Directions for this task> From the data below, copy exactly the lines that lie between the one holding "Image resolution: width=1024" and the one holding "Click the @ mention icon in chat input", including both, and nothing more.

Records for the exercise>

------

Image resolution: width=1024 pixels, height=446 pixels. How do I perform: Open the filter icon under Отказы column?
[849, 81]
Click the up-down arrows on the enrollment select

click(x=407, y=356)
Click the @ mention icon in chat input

------

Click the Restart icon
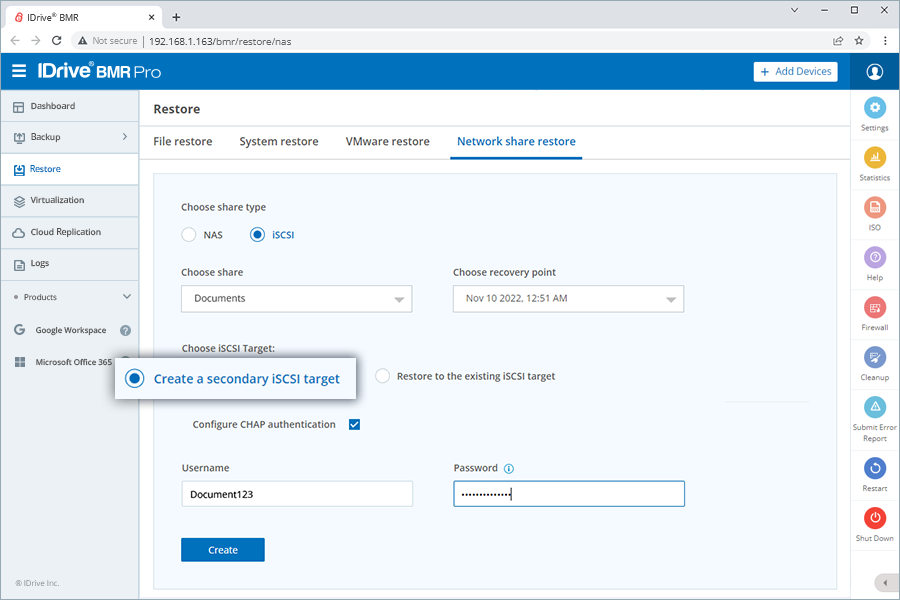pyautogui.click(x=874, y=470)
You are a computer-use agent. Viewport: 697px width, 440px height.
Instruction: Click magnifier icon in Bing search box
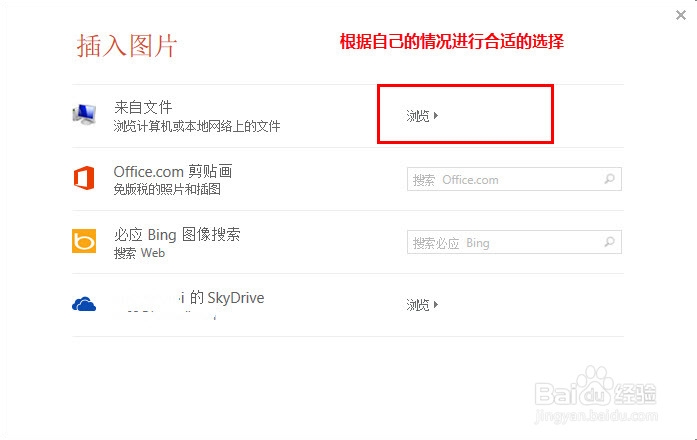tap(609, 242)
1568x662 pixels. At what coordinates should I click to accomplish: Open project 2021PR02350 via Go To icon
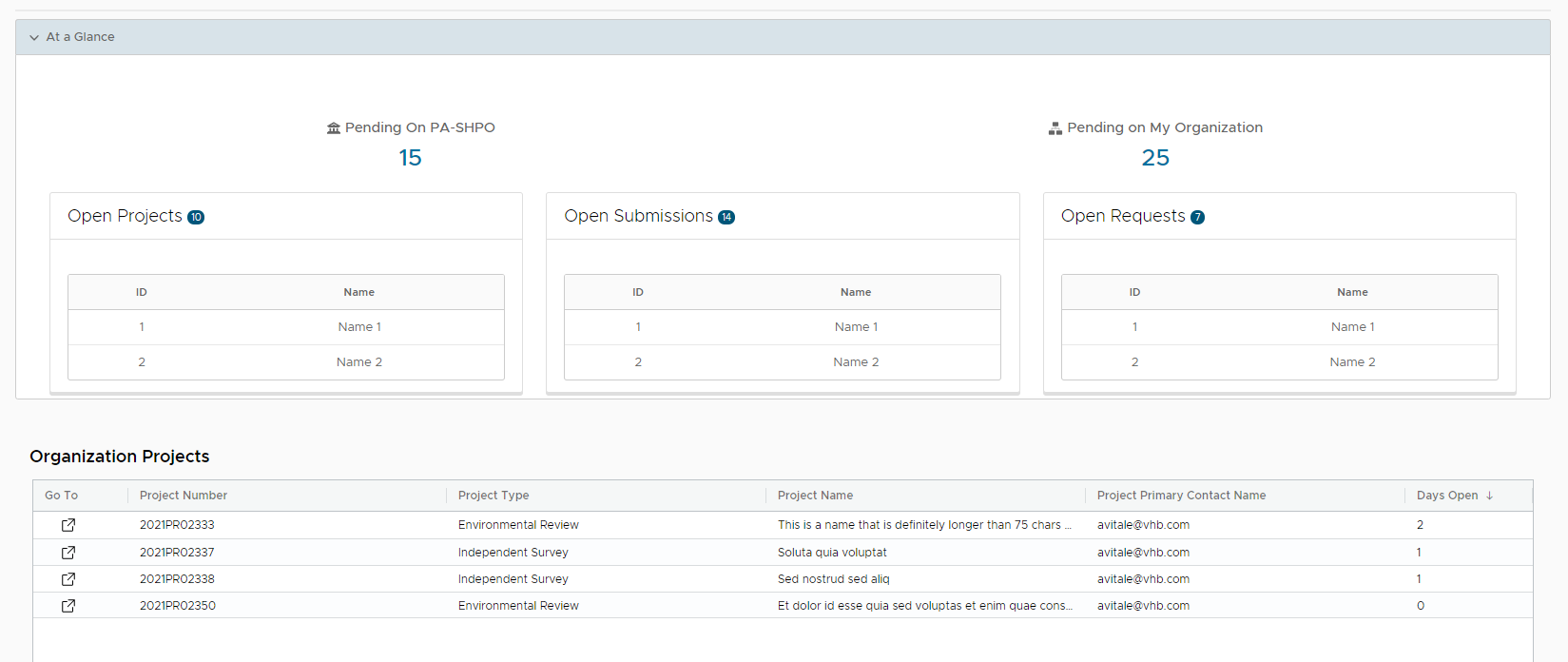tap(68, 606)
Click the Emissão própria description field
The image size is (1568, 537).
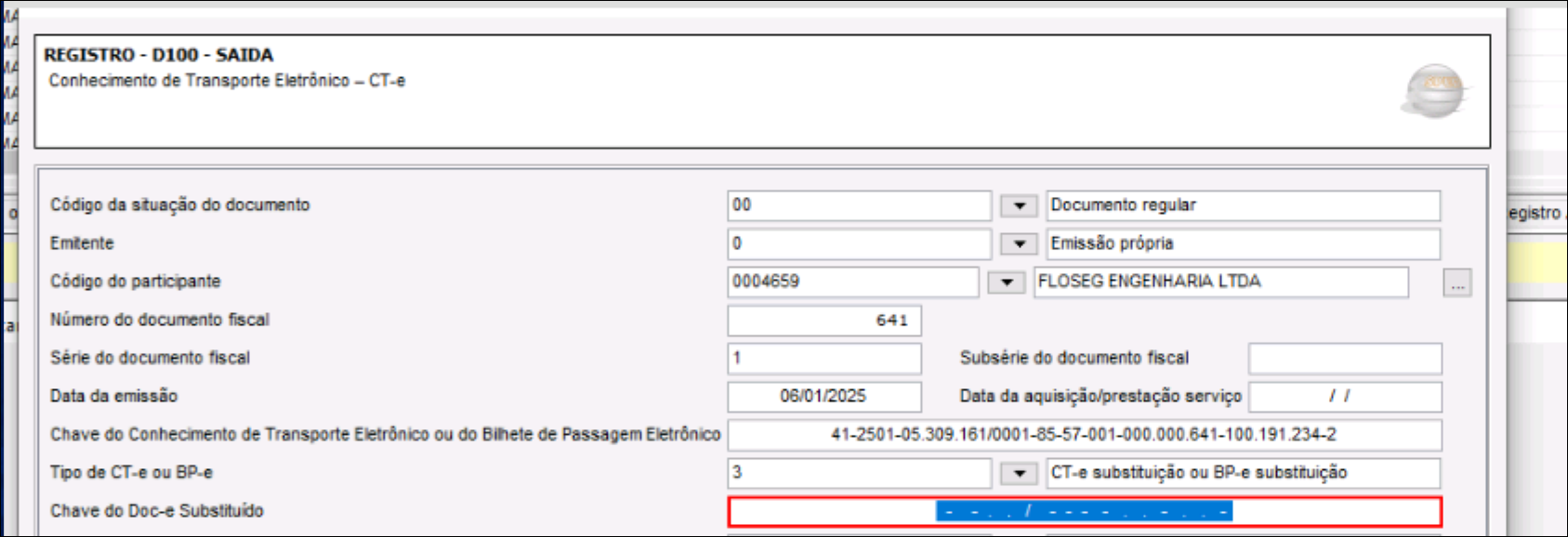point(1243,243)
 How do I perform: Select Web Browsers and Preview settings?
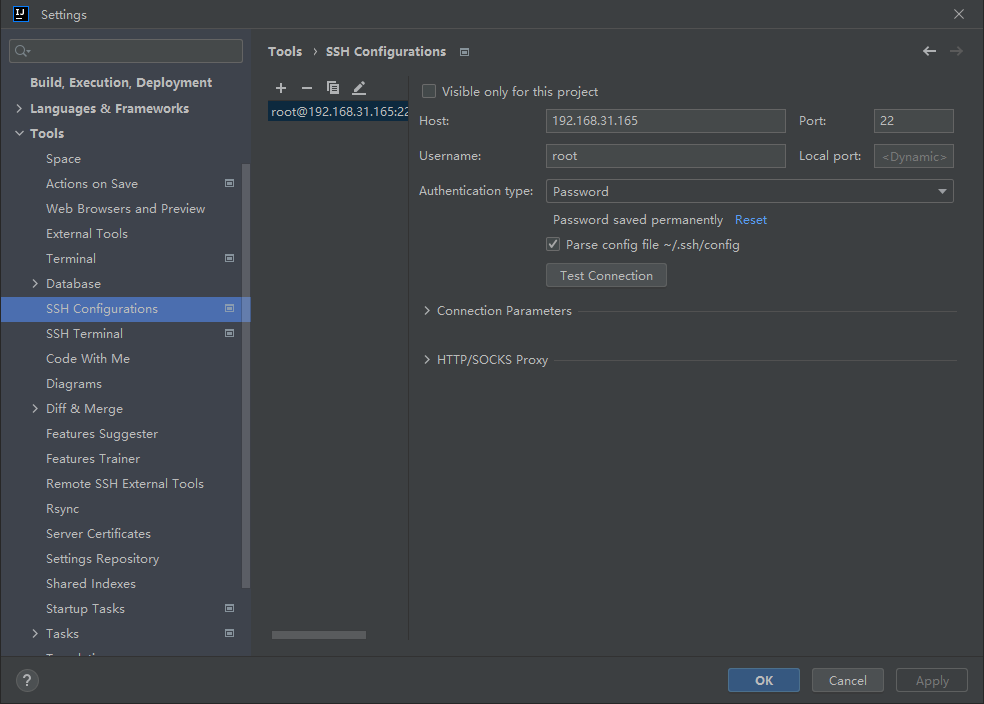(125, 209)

------

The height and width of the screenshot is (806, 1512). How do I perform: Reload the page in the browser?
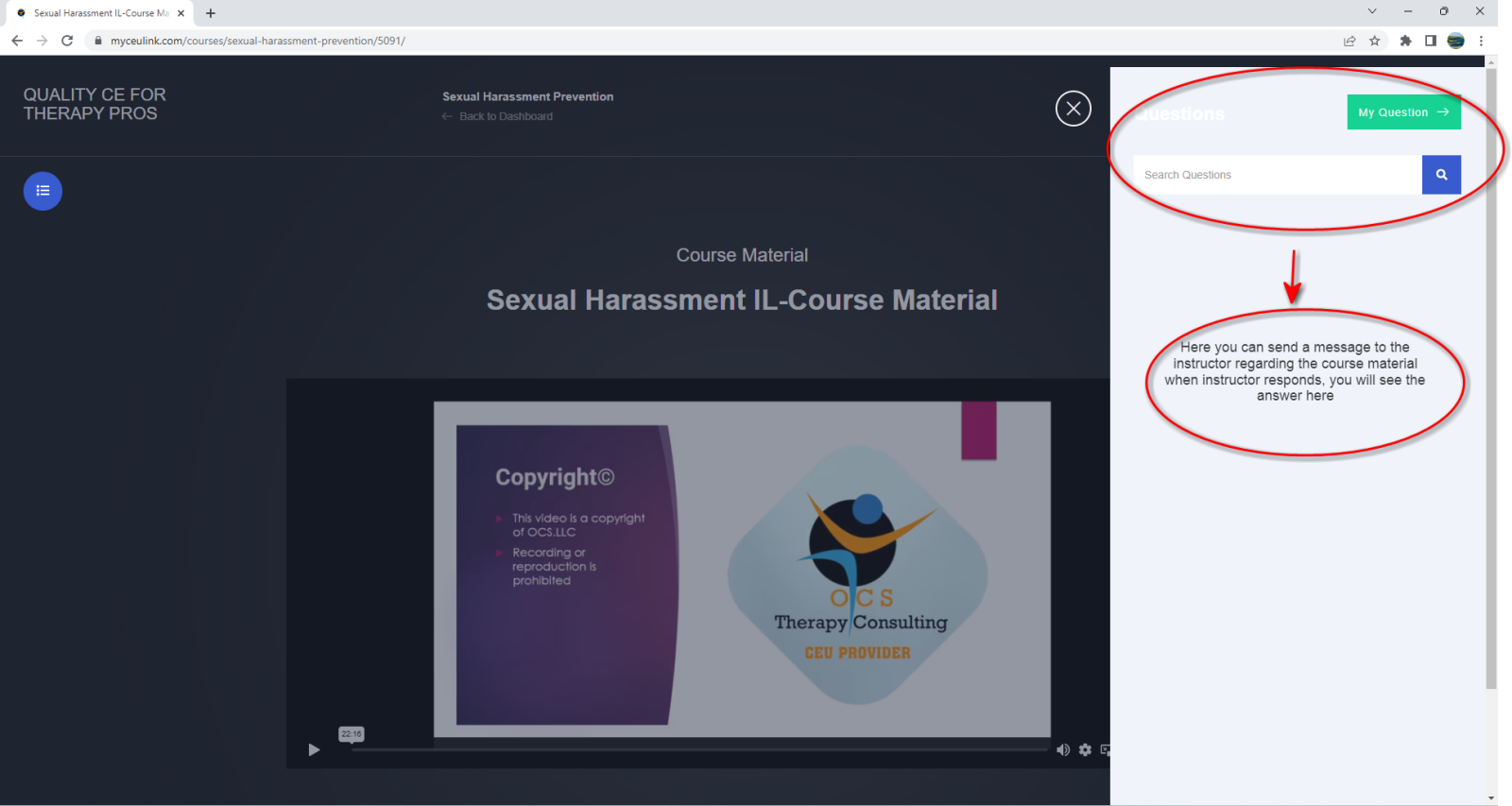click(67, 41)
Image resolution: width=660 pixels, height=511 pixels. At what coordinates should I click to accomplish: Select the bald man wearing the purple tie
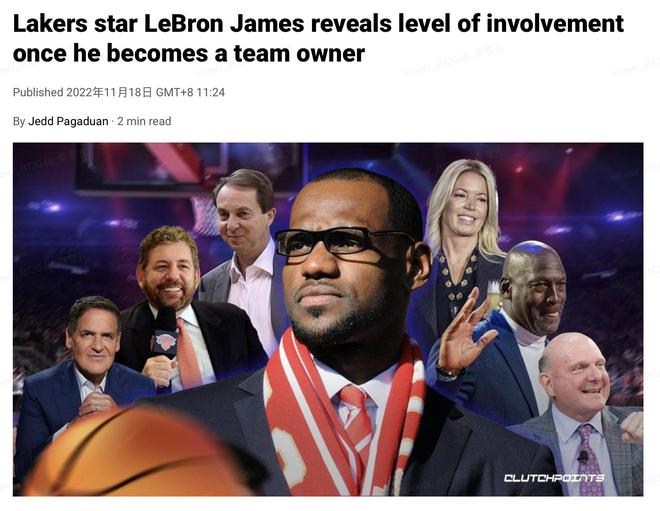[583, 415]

------

Task answer>
Image resolution: width=1024 pixels, height=446 pixels. How do I perform: Open the filter icon under Отказы column?
[849, 81]
Click the up-down arrows on the enrollment select

click(x=407, y=356)
Click the @ mention icon in chat input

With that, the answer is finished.